About this exercise => Verbatim copy, images excluded: write out each record shown below.

Provided records =>
****

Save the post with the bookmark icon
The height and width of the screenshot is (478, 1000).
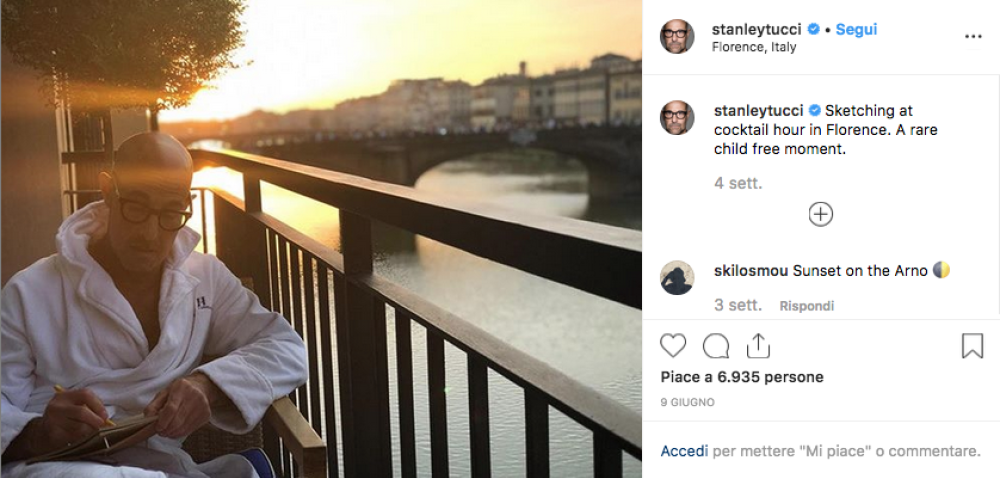pos(972,346)
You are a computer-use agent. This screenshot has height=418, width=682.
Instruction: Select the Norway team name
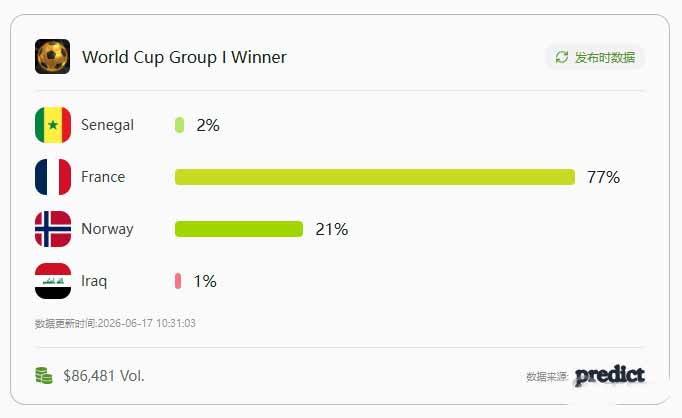[107, 229]
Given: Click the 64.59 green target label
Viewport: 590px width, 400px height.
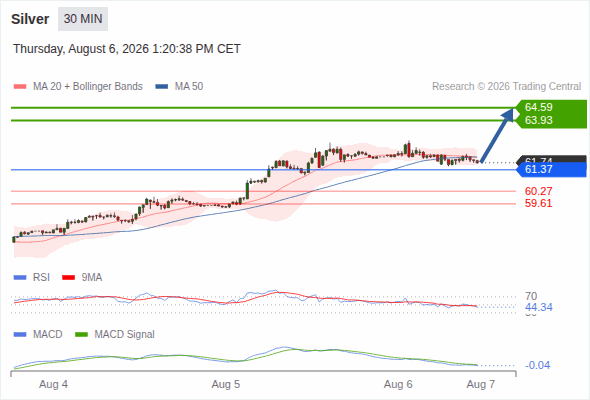Looking at the screenshot, I should click(x=538, y=107).
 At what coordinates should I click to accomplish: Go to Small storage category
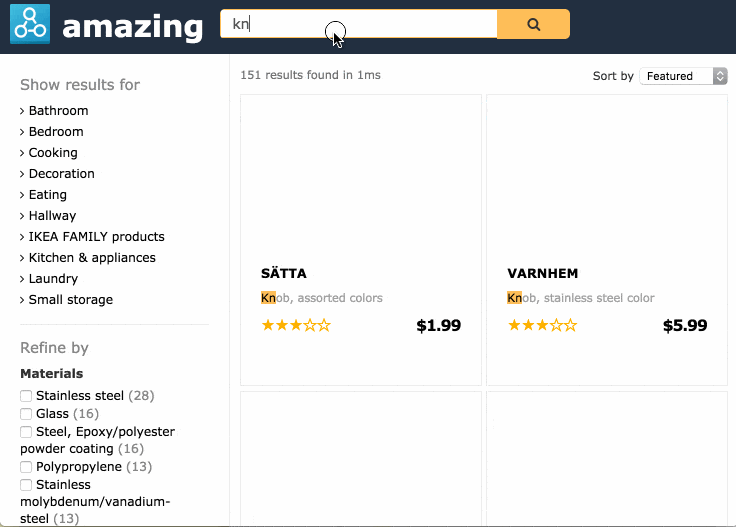click(x=70, y=300)
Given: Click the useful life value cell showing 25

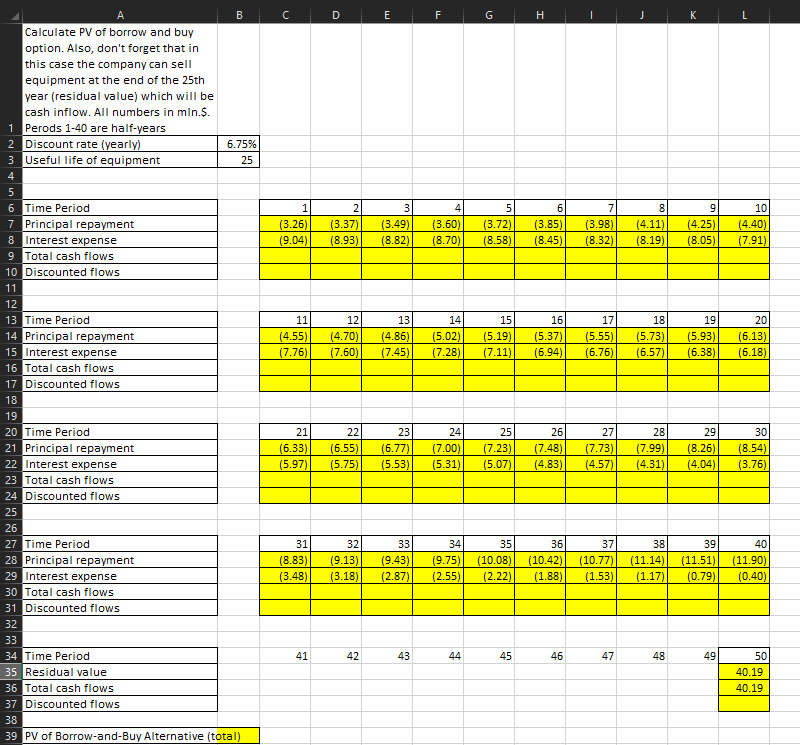Looking at the screenshot, I should click(239, 160).
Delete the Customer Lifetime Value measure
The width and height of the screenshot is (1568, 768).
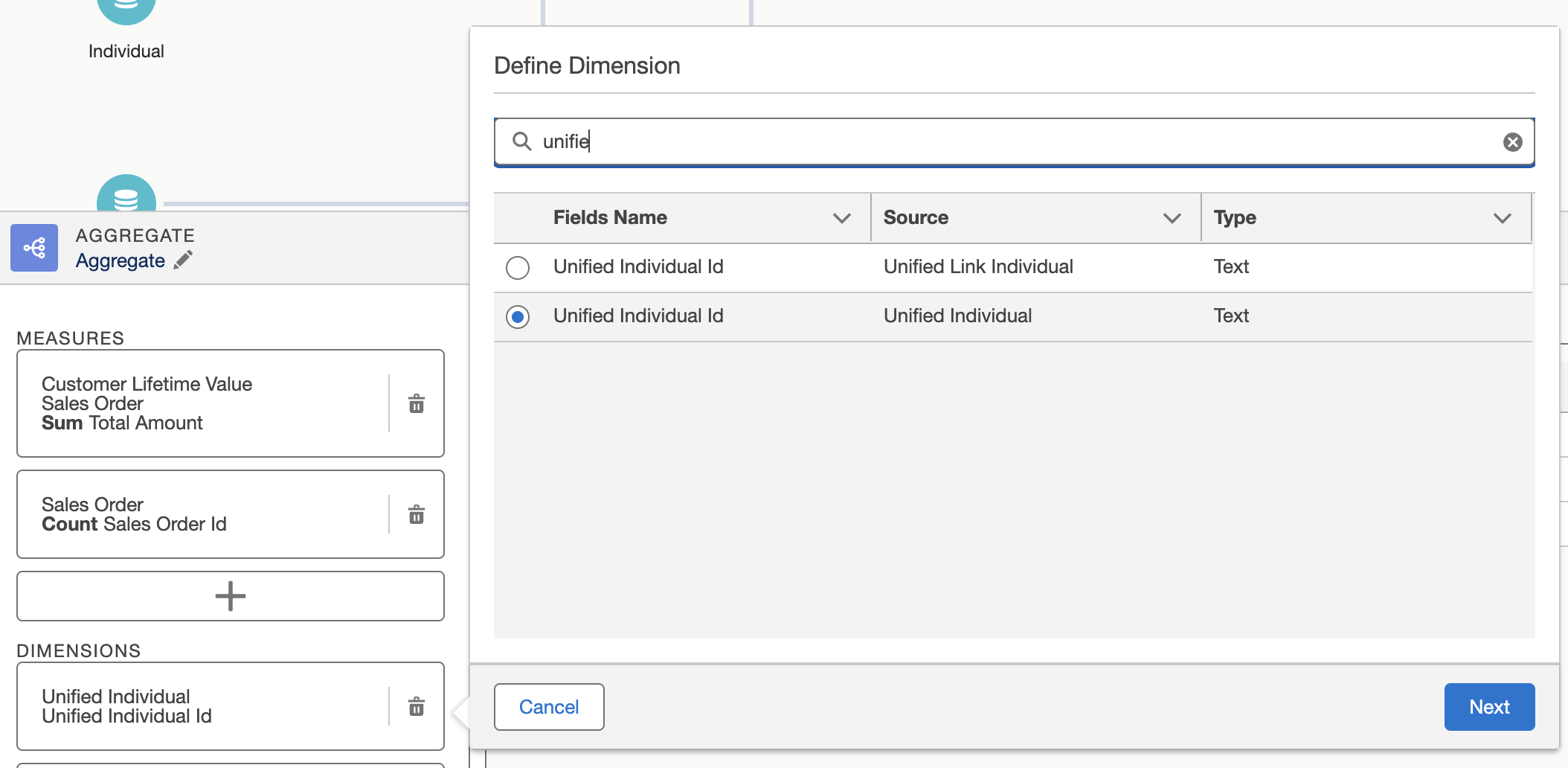pyautogui.click(x=417, y=403)
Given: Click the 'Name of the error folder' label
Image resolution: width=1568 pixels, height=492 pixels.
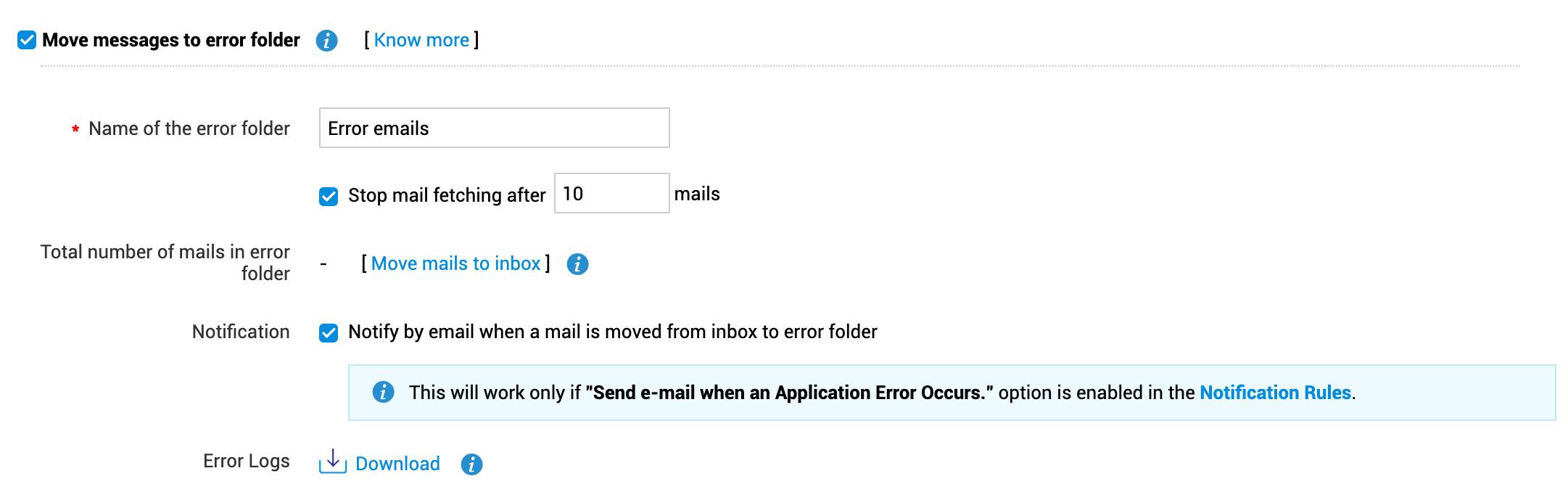Looking at the screenshot, I should tap(189, 128).
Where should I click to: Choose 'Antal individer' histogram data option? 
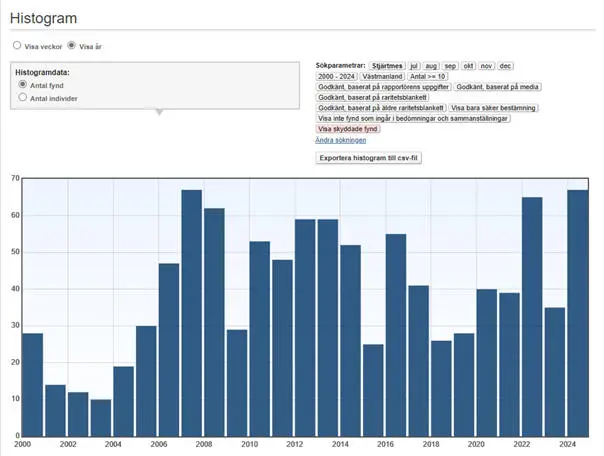click(23, 98)
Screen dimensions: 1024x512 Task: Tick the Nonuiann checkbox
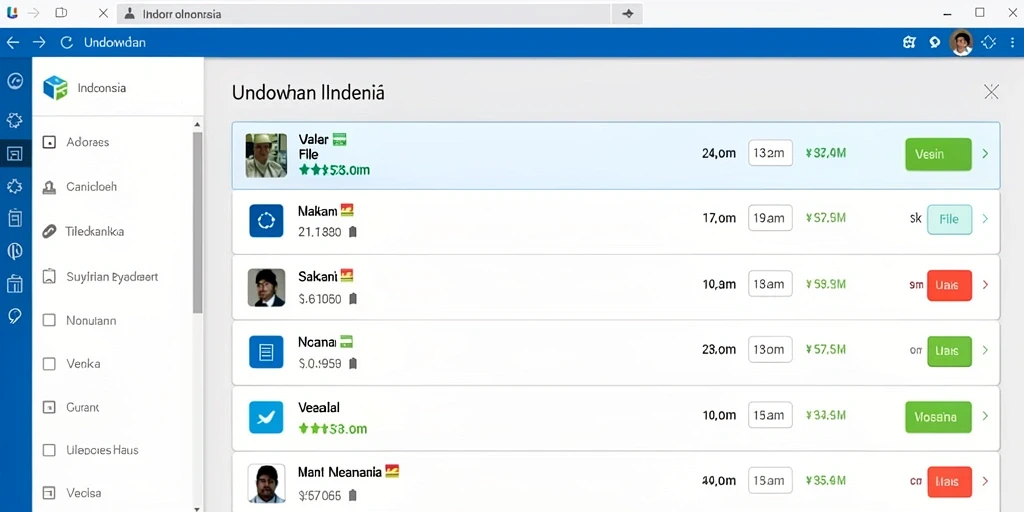[x=49, y=320]
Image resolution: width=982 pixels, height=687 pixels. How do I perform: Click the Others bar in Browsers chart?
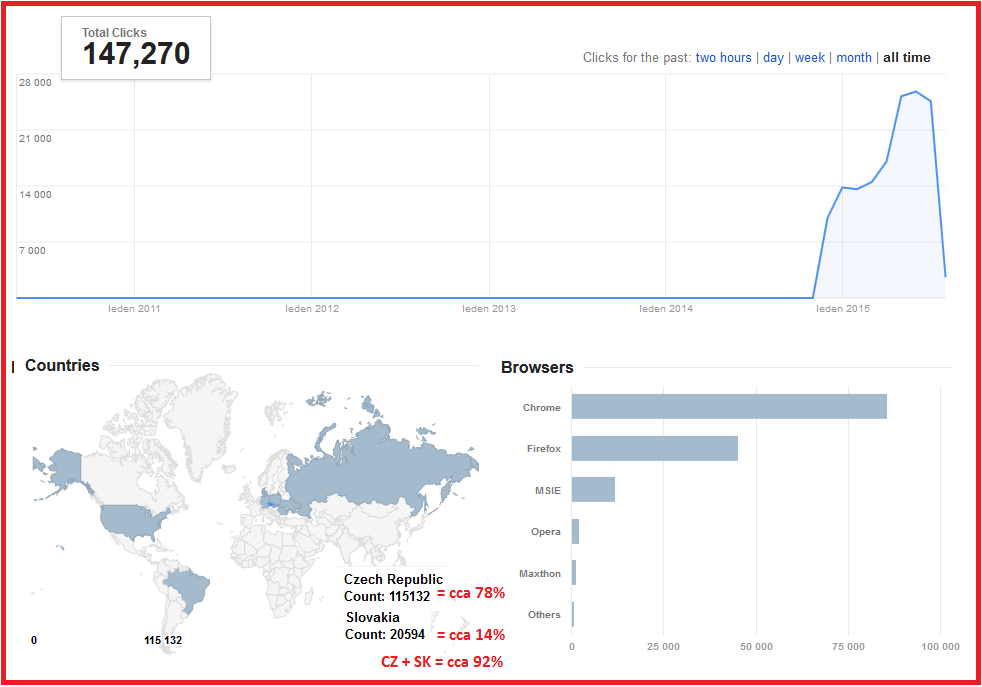[x=573, y=614]
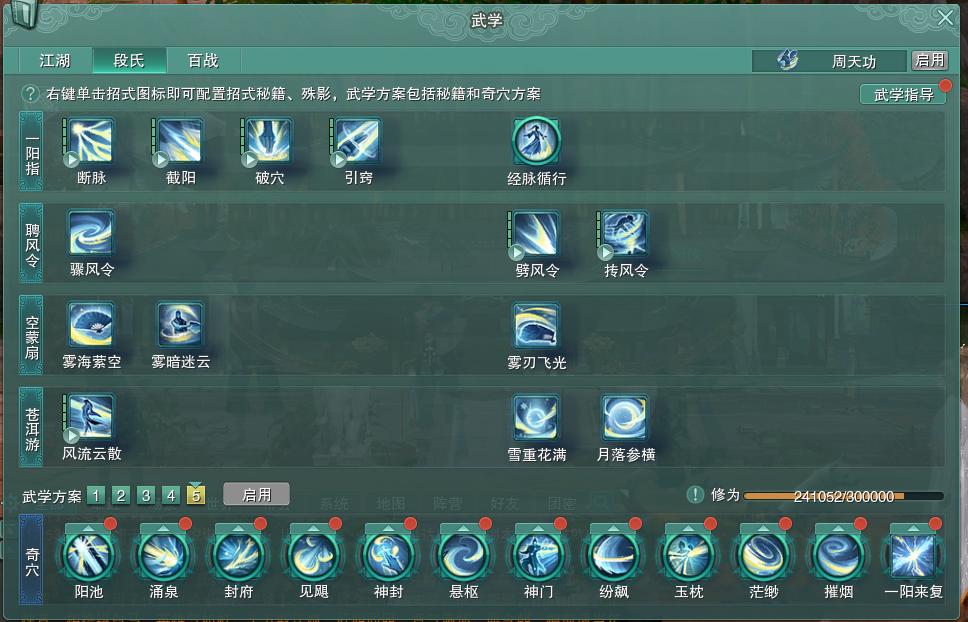
Task: Click the 雾海萦空 fan skill icon
Action: [91, 325]
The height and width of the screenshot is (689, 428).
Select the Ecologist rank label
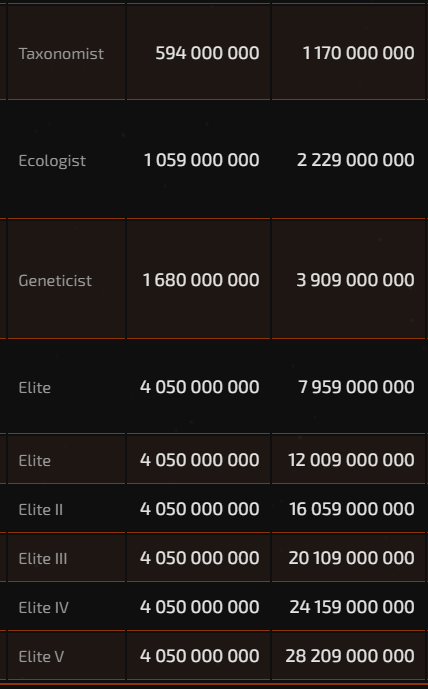click(x=52, y=161)
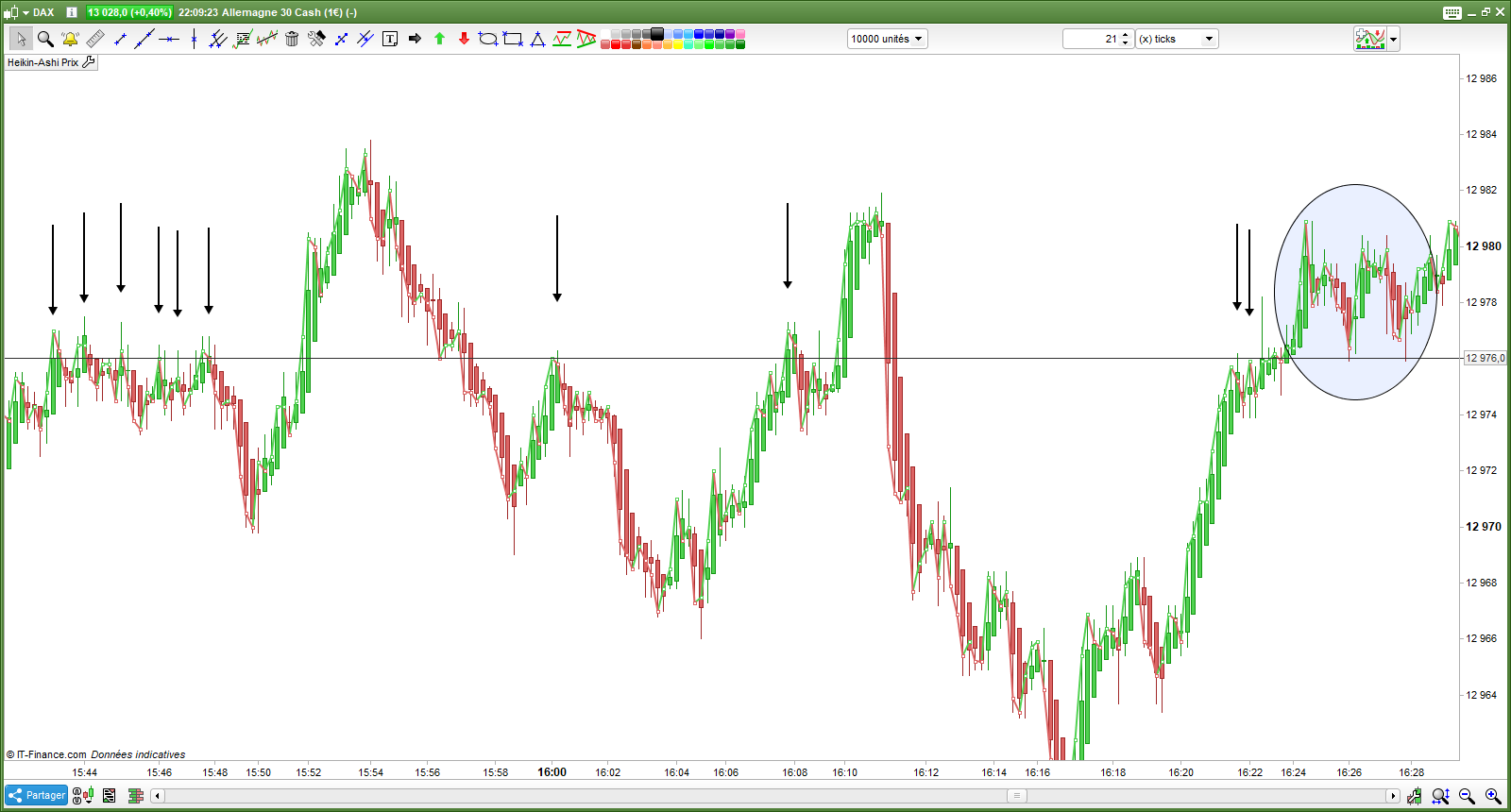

****

Result of this exercise =>
Save the post with the bookmark icon
The height and width of the screenshot is (478, 1000).
pos(972,346)
You are a computer-use agent. This screenshot has height=418, width=682.
Instruction: Select the Norway team name
[107, 229]
Given: Click the 64.59 green target label
Viewport: 590px width, 400px height.
Looking at the screenshot, I should click(x=538, y=107).
 At what coordinates should I click to accomplish: Go to Small storage category
click(x=70, y=300)
Given: Click the useful life value cell showing 25

Looking at the screenshot, I should click(239, 160).
Delete the Customer Lifetime Value measure
The width and height of the screenshot is (1568, 768).
pyautogui.click(x=417, y=403)
Given: Click the 'Name of the error folder' label
Image resolution: width=1568 pixels, height=492 pixels.
Looking at the screenshot, I should tap(189, 128).
Where should I click to: Choose 'Antal individer' histogram data option? 
click(23, 98)
Screen dimensions: 1024x512 Task: Tick the Nonuiann checkbox
[x=49, y=320]
Image resolution: width=982 pixels, height=687 pixels. How do I perform: Click the Others bar in Browsers chart?
[x=573, y=614]
Task: Click the 雾海萦空 fan skill icon
Action: [91, 325]
The height and width of the screenshot is (689, 428).
Select the Ecologist rank label
click(x=52, y=161)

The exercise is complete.